ABU DHABI // The Middle East is the battleground of the most complex cyber attacks in the world, an industry expert says.
In the past two years no less than five complex cyber attacks have affected critical national infrastructure sites around the Gulf, said Dan Jeffery, head of the commercial sector at Detica, a subsidiary of the British defence, security and aerospace company BAE Systems.
"The reported attacks are only the tip of the iceberg," said Mr Jeffery in a lecture yesterday at the three-day Technology, Aerospace and Cyber Security Expo at Khalifa University.
"There are many more unreported attacks that are kept under wraps to keep reputations intact and even more undetected ones."
In August, Qatar's RasGas, one of the world's largest producers of natural gas, and Saudi Aramco were victims of complex cyber attacks by a group calling itself the Cutting Sword of Justice.

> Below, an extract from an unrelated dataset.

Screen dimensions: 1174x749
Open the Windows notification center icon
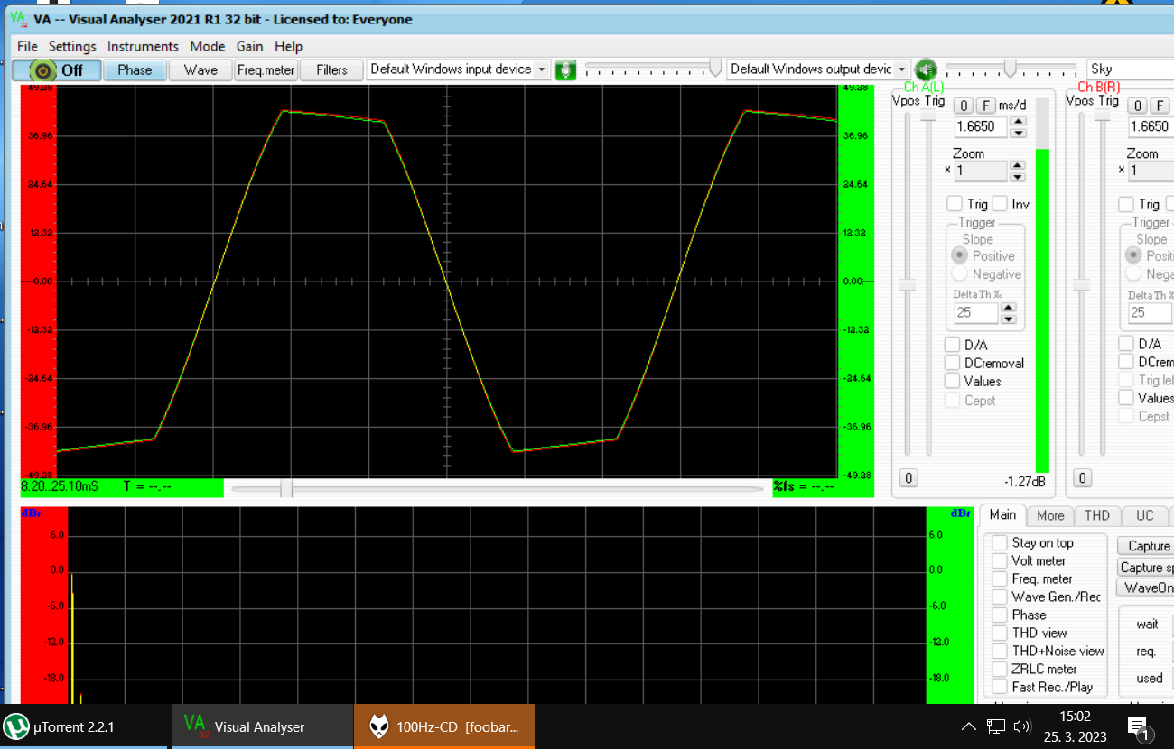point(1138,726)
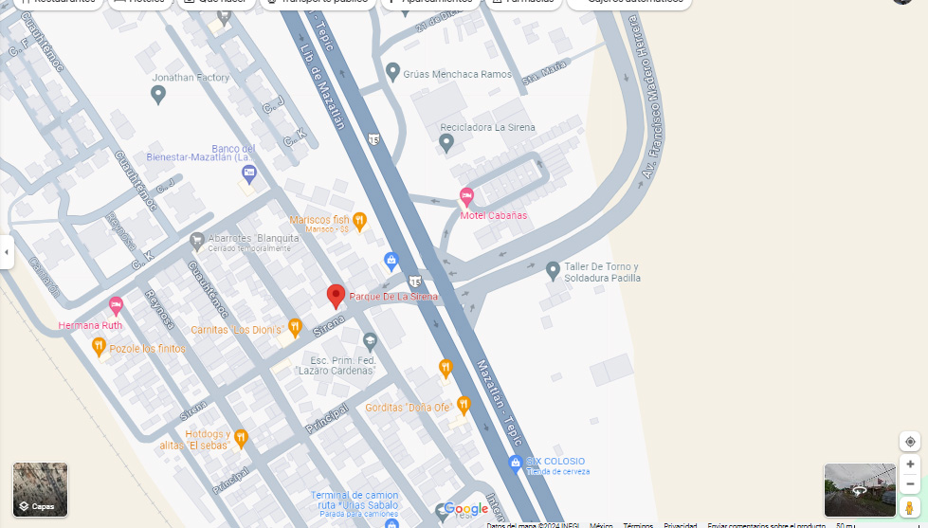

"Such threats can come from individual actors, organised crime groups who seek financial gain, patriotic groups who are not state-sponsored, state-sponsored groups and ideological groups like the Cutting Sword of Justice," said Mr Jeffery.
The viruses, also known as malware, are designed to steal secrets, wipe data, shut down corporate computers and even sabotage nuclear power plants.
In June 2010, the Stuxnet virus shut down centrifuges at Iran's Natanz uranium-enrichment plant. And in September last year, the Duqu stole data for surveillance.
"Such a virus deletes itself and is untraceable," Mr Jeffery said.
The Mahdi trojan, which has affected the UAE this year, records keystrokes, screenshots and audio and steals text and image files.
It has infected computers primarily in Iran, Israel, Afghanistan, the UAE and Saudi Arabia, including systems used by critical infrastructure companies, government embassies and financial services firms.
"According to a Booz and Co report, the UAE is ranked first in the Middle East and North Africa in regards to cybersecurity infrastructure," said Mr Jeffery.
"However, what is needed is to keep feeding the manpower in the cybersecurity field by educating more Emiratis in it to keep track of this rapidly growing and evolving threat."
BAE Systems is looking to partner with UAE universities and firms to help increase expertise locally, said Simon Jewell, a senior executive at the company.
"We recognise that you have to look at the educational skills and knowledge and to develop a relationship to encourage people to develop further in these areas of technology," Mr Jewell said. "This is the first meaningful experience between Khalifa University and BAE Systems and we hope to see more activities in the future in the UAE."